Could you rescale the stretch from the line that contains "How do I perform: Click the size info icon?" through the end of the rows, repeating every line with its request and multiplying each coordinate in the answers by 1.55, rounded to whole numbers with halves rounded up? Give only those lines, and leave the pictures out.

>> Start RECORDS TO PROCESS

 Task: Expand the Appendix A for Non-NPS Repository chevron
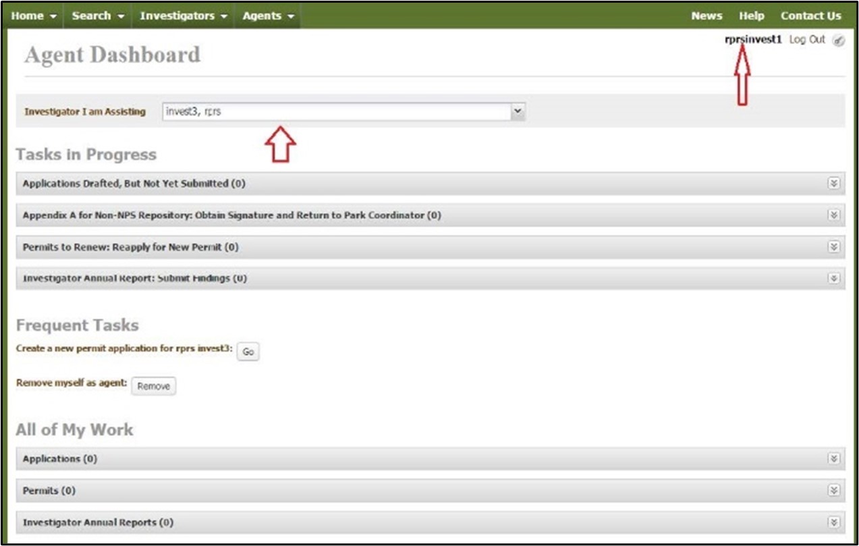point(833,215)
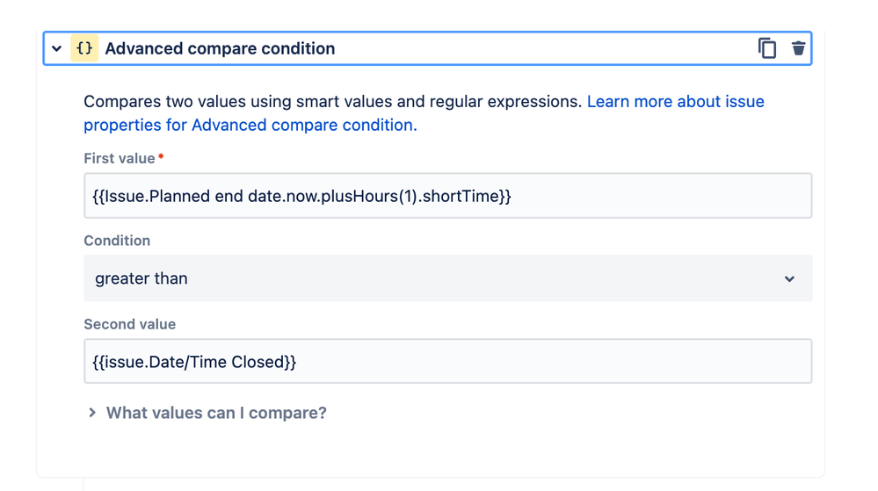Duplicate the condition with the copy icon
Image resolution: width=878 pixels, height=491 pixels.
pos(767,48)
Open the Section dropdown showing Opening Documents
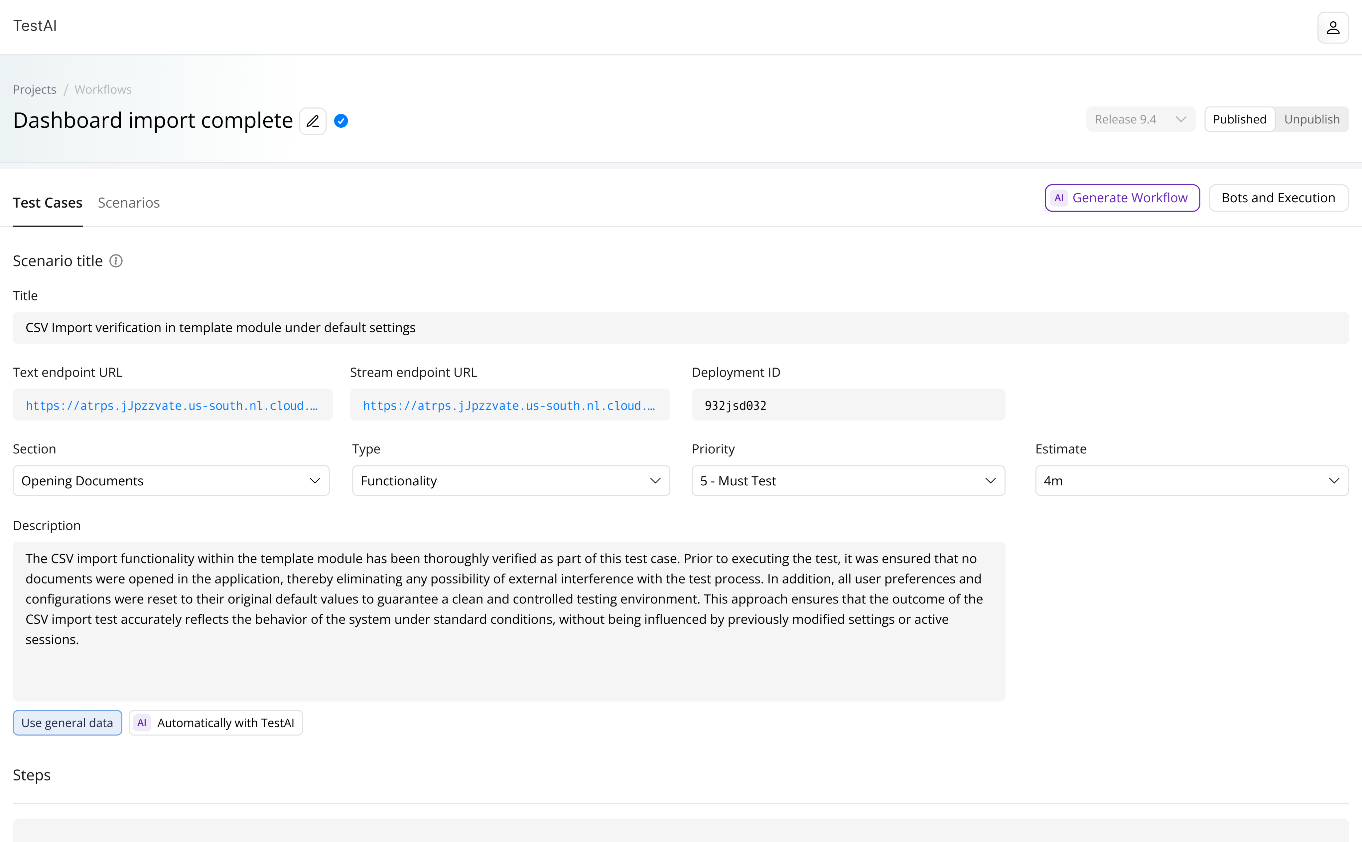Image resolution: width=1362 pixels, height=842 pixels. (171, 480)
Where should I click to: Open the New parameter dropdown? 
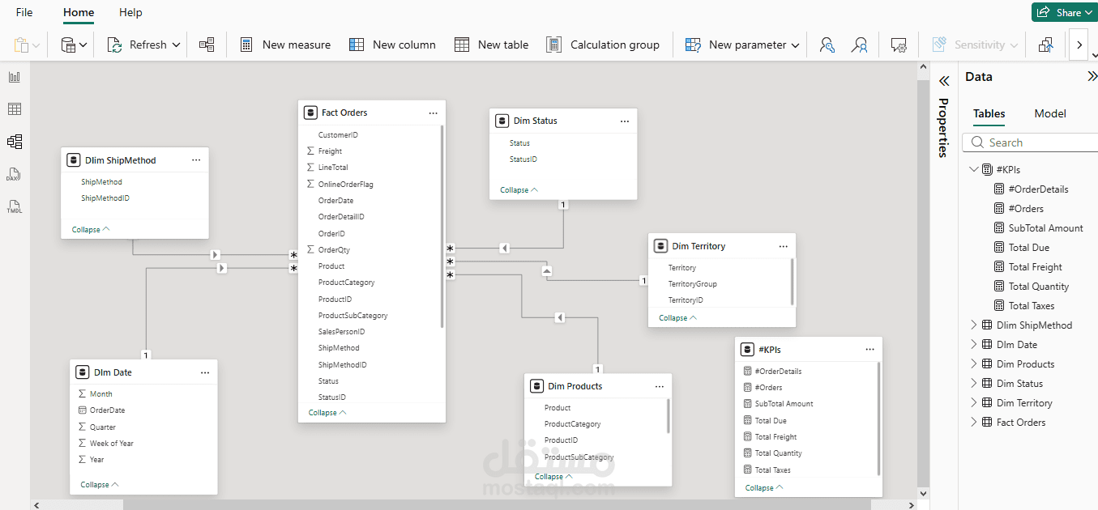(x=795, y=45)
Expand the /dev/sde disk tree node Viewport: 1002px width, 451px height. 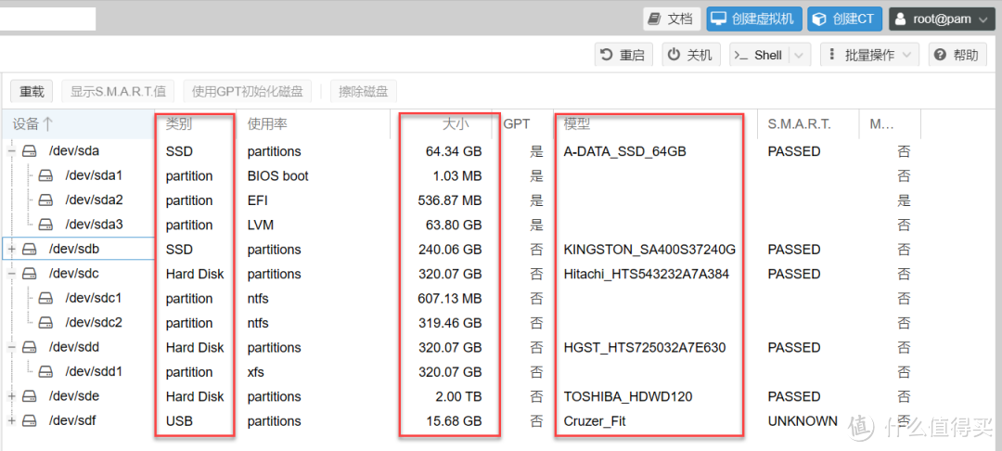(12, 396)
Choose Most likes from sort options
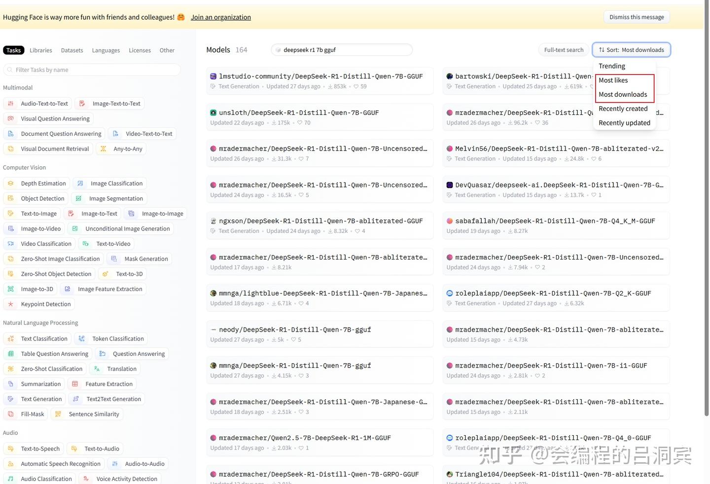Screen dimensions: 710x484 (613, 80)
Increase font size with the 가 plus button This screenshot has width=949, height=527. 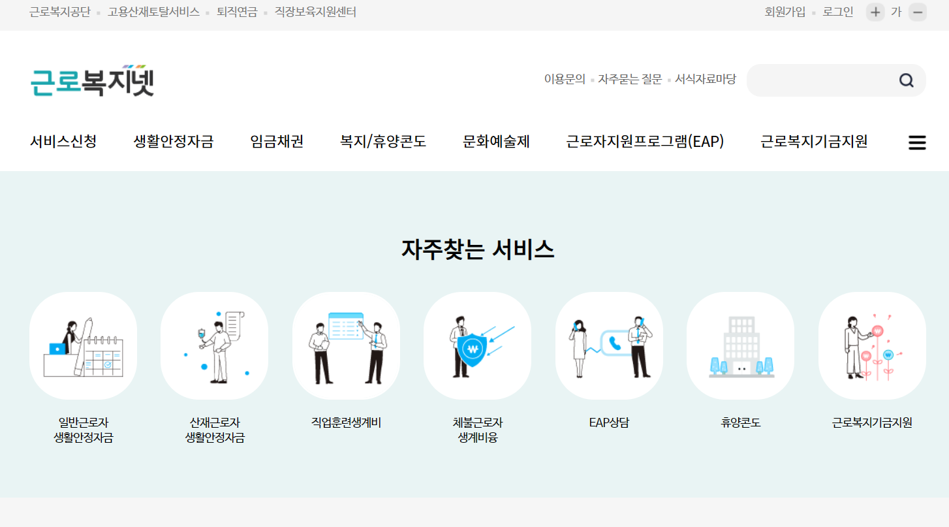pos(875,12)
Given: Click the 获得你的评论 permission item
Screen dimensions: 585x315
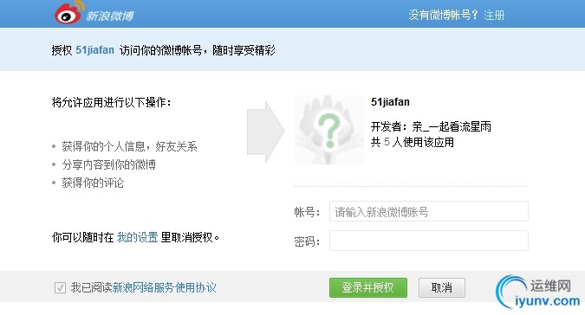Looking at the screenshot, I should pos(93,183).
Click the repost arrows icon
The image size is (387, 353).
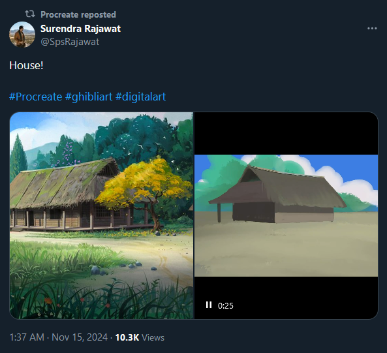[30, 14]
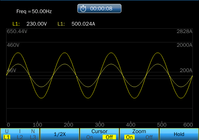Switch to phase L3
The height and width of the screenshot is (140, 199).
coord(33,137)
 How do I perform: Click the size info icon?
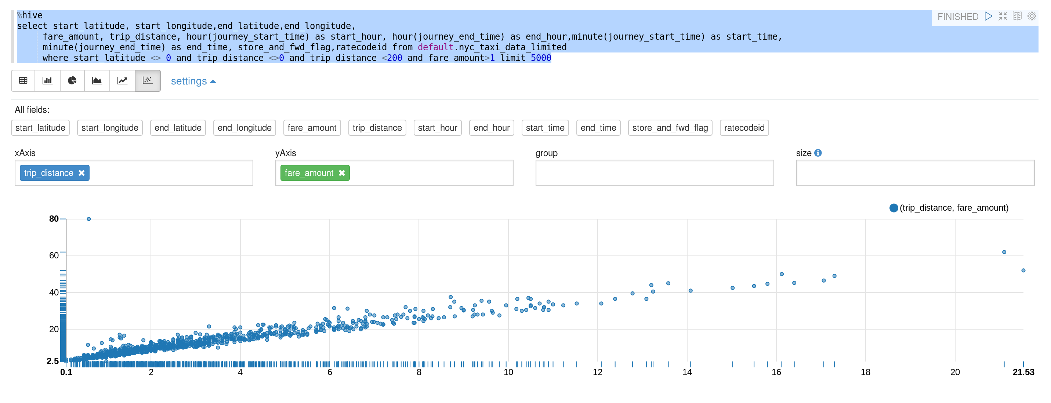[818, 153]
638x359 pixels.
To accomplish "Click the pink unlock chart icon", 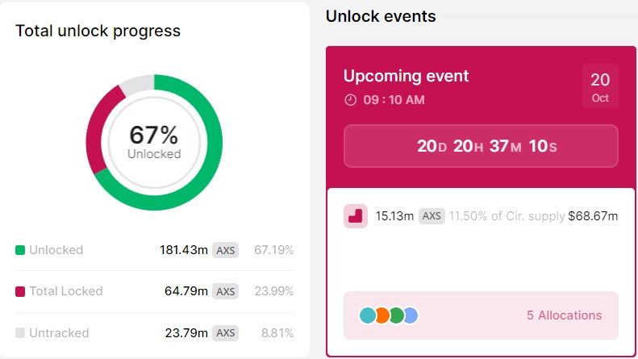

>> End RECORDS TO PROCESS

RESULT FOR THIS TASK:
 How do I perform: Click the size info icon?
[1268, 237]
638x359 pixels.
To accomplish "Click the pink unlock chart icon", 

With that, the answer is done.